Typical Improvements from LoRA Post-Training

Metric Baseline Model LoRA Post-Trained Improvement
FID Score ~35-40 ~20-25 35-40% ↓
FVD Score ~250-300 ~150-180 35-40% ↓

Expected Outcomes

By using LoRA-based post-training, we can achieve the following:

Quality Improvements

  • Enhanced Physical Realism: More accurate collision dynamics and vehicle behavior
  • Consistent Perspective: A fixed CCTV camera viewpoint is maintained throughout generation
  • Reduced Artifacts: Fewer unrealistic elements like floating vehicles or impossible physics

Data Efficiency Benefits

  • Successful Training with Minimal Data: Achieved domain adaptation with only ~1,000 accident examples
  • No Data Waste: Every precious accident clip contributes meaningfully to the model
  • Synthetic Data Amplification: The adapted model can now generate unlimited variations of accidents, effectively solving the data scarcity problem

Operational Benefits

  • Rapid Adaptation: New scenarios can be learned in hours rather than days
  • Cost Efficiency: Reduced computational requirements enable broader experimentation
  • Scalable Deployment: Multiple domain-specific models can coexist efficiently

Use Cases Enabled

This LoRA-adapted model enables several critical ITS applications:

  1. Safety System Training: Generate diverse accident scenarios for computer vision model training
  2. Traffic Simulation: Create realistic traffic flow videos for urban planning
  3. Incident Analysis: Reconstruct and visualize potential accident scenarios
  4. Emergency Response Planning: Simulate various incident types for preparedness training
  5. Infrastructure Assessment: Evaluate intersection designs with synthetic traffic scenarios

Conclusion

The combination of Cosmos Predict 2's powerful video generation capabilities with LoRA's efficient adaptation mechanism provides an ideal solution for ITS-specific synthetic data generation. Most critically, LoRA enables successful domain adaptation despite the severe scarcity of real accident data--a fundamental constraint in traffic safety applications.

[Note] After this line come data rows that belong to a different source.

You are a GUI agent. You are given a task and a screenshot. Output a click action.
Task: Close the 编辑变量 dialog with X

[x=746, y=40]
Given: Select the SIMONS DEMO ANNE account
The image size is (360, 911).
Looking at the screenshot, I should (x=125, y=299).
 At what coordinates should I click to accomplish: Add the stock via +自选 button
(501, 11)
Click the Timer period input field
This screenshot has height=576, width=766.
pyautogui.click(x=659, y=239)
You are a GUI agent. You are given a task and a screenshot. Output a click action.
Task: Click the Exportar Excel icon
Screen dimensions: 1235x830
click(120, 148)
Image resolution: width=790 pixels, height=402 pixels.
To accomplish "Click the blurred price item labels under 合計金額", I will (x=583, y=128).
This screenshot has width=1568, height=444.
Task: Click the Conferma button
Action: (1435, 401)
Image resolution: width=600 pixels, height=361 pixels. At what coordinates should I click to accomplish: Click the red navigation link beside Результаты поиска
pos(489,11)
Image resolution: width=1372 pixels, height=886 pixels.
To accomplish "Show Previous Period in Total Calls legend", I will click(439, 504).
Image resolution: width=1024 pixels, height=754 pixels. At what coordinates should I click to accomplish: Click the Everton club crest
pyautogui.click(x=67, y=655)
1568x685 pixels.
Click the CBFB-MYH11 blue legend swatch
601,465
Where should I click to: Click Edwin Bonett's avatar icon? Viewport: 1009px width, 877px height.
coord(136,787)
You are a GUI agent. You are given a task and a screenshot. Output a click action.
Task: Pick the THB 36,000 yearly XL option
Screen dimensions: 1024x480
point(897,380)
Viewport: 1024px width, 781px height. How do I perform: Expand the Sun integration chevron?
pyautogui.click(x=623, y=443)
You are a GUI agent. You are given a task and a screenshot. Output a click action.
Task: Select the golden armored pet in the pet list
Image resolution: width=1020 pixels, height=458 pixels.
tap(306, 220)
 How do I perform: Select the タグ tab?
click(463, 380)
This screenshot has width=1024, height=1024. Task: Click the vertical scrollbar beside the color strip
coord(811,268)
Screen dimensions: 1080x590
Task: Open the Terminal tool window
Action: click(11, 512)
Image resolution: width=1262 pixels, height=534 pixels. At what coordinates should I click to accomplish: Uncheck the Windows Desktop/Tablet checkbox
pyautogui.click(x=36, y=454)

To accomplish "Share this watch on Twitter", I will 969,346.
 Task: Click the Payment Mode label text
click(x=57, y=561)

While traditional fine-tuning would require tens of thousands of examples and risk catastrophic overfitting with limited data, LoRA achieved meaningful adaptation with just over 1,000 incident clips. This data efficiency, combined with reduced computational requirements and deployment flexibility, makes LoRA not just a good choice but arguably the only viable approach for adapting large video models to rare-event domains like traffic accidents.

The result is a system capable of generating unlimited high-quality, physically realistic traffic incident videos from minimal real examples--effectively transforming data scarcity from a blocking constraint into a solved problem. This breakthrough can significantly enhance safety system development, emergency response training, and urban planning initiatives worldwide.